You can never to too safe from ID theft

The number of identity thefts in America is rising rapidly, even becoming more frequent than physical theft.

"You're now 25 times more likely to have your identity stolen than to have your car stolen," said Todd Davis, co-owner of LifeLock, an identity-protection company based in Tempe, Ariz.

The Seattle area has not been immune to this increase in crime: In 2006, the Seattle Police Department's Fraud Unit received 1,363 reports classified as identity theft.

Some of the more common ways that identity theft can occur are mail theft, car prowling, burglary or purse or wallet theft.
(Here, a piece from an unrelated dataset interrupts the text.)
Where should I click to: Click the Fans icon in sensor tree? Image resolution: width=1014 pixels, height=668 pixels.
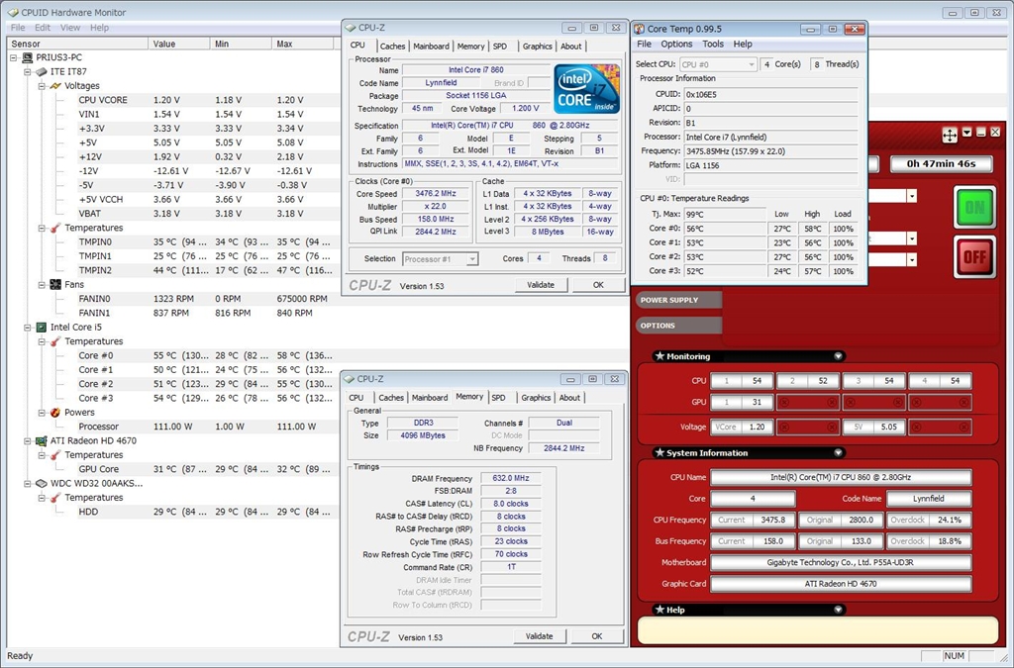pyautogui.click(x=55, y=284)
Even some business employees who steal or sell client information can lead to identity theft, according to Seattle Detective Karen Haverkate in an e-mail.


Moss Patashnik, vice president of the North Seattle-based Seattle Jewish Community School and a current LifeLock client, suffered a case of identity theft in the beginning of 2006.
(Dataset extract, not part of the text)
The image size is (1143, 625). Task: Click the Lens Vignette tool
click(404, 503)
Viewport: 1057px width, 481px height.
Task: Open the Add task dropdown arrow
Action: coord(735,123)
"I found out about it from my credit-card company when someone from the fraud department called," he said. "They told me that someone just made a $10,000 purchase of computer equipment in New Jersey."
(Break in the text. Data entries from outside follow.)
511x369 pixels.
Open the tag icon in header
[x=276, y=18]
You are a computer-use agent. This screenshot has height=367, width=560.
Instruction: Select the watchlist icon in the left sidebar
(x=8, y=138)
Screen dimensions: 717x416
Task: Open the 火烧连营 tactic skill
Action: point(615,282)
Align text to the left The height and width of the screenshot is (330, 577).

After calling the credit-card company, Patashnik learned that the Secret Service was working with the company to track down the thieves, and that it was necessary to leave the account open.

However, checking his account days later, Patashnik discovered a $5,000 transfer from one account to another and knew that he had to change his information. "I wound up changing everything - shut down all four accounts and got new IDs and PIN numbers," he explained.

While there is a vast number of cases that are reported to the Seattle Police, according to Haverkate, many are not referred to the detectives to investigate them "because the vast majority of cases do not have an identifiable suspect."

In instances where a suspect or group of suspects is identified, the Seattle Police Fraud Unit will work to bring charges against them, sometimes collaborating with federal agencies.


In starting his company LifeLock, Davis hoped to eliminate the trouble of shutting down accounts and changing information before it starts.

While Davis has not been a victim of identity theft himself, LifeLock co-owner Robert Maynard spent seven days in jail in 1998, after someone opened fraudulent accounts under his name in Las Vegas.

LifeLock begins by contacting credit reporting companies such as Equifax, Experian and TransUnion to place fraud alerts on an individual's account. If a new account is opened, the individual is contacted by telephone for approval.

Davis is so confident his service works that he doesn't hesitate to give out his Social Security number on the website (

"We have over 100,000 clients, and from those we've only had three instances of identity theft," he said.


With the growing risk of becoming a ID-theft victim, Haverkate offers a number of tips to ensure the security of your personal information:

❚ Regularly obtain a copy of your credit report;

❚ Shred all items containing your personal information;

❚ Do not carry your Social Security number with you;

❚ Be certain of the security of any website you use for on-line purchasing; and

❚ Have a good firewall and anti-spyware program on your computer.

Even though he is covered by LifeLock, Patashnik still checks his credit accounts much more frequently than in the past. "I think the most diligent way to beat [ID thieves] is to continue to check your accounts," he said.